3.Check how the app works in preview mode
App works correctly, in every row after choosing the currency a calculated price in this currency appears.
However it is not a recommended solution, because of the fact that there exist better ones for this situation- faster ones. By repeatedly using LookUpvalue formula - in every row- we have to call the database every time and get data from it.
To use a better method we only need to change a few things in our app.
1.Add a second table section
It should consist of two columns. Bind it with the list by using LookUp formula. You can do it by putting the formula in 'filter' field in table options.
Next, both columns bind with the fields from the list (code, exchange_rate).
Go back to the first table. Delete the previously used formula from column C. We will replace it with the 'Nth' formula. It returns an element from a range/array which is on a given position.
As the range we will put column B from the second table (section2.B). To give the position we will use 'find' formula which returns a position of a given element from a range. In 'find' formula as the range we will give column A values (section2.A) and as the searched value we will put column B value from the first table.
As a whole this formula lets us find such a rate exchange(from column B in table 2) for which the currency code( from column A in table 2) is the same as the one chosen previously in column B in table 1.
Let's check how the whole thing works now.
Contrary to what we did in the first solution, now we only call the database once - in table 2. Thanks this kind of solution (saving data from the database on the app instance) we save time and make the app work faster.
By analysing this example we now know that, when designing an app which uses little data from the database and many table row it is best to save the data from the database on the app.
1.Start with creating a new list and name it 'INVOICE_REGISTER'
In order to do this you can use the 'invoice-register.xlsx' file (at the bottom).
It should have a lot of rows because it is an example of an invoice register from a whole year.
2.Create a new app and add a table section
The table should consist of two columns - first one should be a text, editable one and second one not editable with 'currency' type. Name the headers as follows : Invoice nr, is registered. Enable 'allow add rows' option.
Add a second table and bind it with the invoice register list. We will use here the same solution as we used in example 1 - we will get all the data from the database into an additional table.

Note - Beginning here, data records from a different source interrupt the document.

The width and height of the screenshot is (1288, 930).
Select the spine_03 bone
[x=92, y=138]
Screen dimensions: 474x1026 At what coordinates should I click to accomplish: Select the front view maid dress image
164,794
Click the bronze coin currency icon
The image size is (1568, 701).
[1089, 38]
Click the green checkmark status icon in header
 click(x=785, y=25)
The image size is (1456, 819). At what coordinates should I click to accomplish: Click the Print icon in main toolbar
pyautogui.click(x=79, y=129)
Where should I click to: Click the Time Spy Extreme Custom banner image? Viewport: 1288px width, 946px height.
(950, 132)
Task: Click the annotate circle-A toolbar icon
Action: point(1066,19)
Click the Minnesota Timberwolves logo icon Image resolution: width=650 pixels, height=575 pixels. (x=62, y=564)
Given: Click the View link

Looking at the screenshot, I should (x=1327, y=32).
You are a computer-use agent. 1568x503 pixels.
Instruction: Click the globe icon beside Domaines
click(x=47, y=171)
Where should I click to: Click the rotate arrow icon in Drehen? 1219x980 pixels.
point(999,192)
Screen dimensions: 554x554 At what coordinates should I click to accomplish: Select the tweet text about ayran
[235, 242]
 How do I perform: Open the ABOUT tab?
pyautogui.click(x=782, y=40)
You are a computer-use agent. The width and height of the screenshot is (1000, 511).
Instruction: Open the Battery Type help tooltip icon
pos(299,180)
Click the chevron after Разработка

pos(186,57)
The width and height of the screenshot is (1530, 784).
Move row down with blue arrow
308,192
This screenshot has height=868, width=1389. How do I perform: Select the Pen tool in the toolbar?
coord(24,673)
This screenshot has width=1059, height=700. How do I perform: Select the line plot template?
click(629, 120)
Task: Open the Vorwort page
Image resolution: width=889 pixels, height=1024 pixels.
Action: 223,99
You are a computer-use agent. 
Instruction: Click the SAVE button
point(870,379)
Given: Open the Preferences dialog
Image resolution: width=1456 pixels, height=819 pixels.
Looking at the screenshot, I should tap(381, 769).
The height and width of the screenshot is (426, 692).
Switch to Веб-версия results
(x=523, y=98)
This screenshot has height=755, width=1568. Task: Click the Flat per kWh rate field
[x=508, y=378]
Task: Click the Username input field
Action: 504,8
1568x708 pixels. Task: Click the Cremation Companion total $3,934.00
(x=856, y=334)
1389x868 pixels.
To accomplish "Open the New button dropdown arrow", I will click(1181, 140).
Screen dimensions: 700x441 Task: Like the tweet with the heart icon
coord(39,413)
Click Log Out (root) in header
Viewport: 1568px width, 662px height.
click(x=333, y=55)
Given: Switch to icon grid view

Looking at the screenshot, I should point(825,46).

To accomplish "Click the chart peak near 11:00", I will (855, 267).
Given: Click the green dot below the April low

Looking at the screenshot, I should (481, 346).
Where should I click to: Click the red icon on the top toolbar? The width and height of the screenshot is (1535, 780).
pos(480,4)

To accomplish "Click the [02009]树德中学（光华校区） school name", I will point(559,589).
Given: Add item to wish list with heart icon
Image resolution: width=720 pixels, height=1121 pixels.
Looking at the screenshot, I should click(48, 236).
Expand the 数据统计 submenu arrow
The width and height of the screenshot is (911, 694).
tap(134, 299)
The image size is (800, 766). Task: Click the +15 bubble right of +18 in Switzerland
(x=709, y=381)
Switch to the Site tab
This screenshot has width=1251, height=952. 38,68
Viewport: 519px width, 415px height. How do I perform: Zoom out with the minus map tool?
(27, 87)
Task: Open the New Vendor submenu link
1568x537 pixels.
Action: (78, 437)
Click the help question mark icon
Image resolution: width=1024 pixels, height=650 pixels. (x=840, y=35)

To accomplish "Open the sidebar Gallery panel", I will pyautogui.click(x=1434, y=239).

Then go back to the first table. We will use a formula corresponding to the one we used in example 1.
3. Formatowanie (krok opcjonalny)
In our app we are checking if a chosen invoice has been registered already (if it appears on the created invoice_register list or not). To show which ones hasn't been registered yet we will use conditional formatting. (read here about conditional formatting).
Add a spreadsheet. In it we will create a base for our formatting. Choose one of the spreadsheet's cells and change its color to e.g light red/ pink. Next, choose 'save as' in formatting settings and name the created style.
Go back to table 1. Click on B column and in formatting settings in 'style' field choose 'compute style using formula' option.
In 'style_formula' field put an 'If' formula depending on which cells in column B will change color.
'Isempty' formula checks if a chosen cell is empty.
not_reg is the name of the style created for unregistered invoices.
Input is one of the default styles.
4.Check how the app works
As we can see, we don't have too many invoices to check - only a few, because we only want to check if they are registered already. However, we do have many rows in the table- we are getting the whole register.
In a situation in which we have many records in the base, and we only need to find a few of them, we should not get the whole base into a table. Not only all the data is saved on the app then, which makes the app more memory-consuming but it is also slower. In this kind of app structure its best to use a solution shown below.
5.Apply some changes
We will use solution which we rejected in example 1. It means using lookupvalue formula. Hence, we can delete the Nth formula from table 1 and hide or delete table 2.
In column B put a formula resembling the one shown below. By using lookupvalue we will search for such an invoice value that has the same number as the invoice number given in A.
Check how this app version works.
Based on this example we can state that searching through a big database every time we add a row is not a bad solution, provided that we don't do this too many times.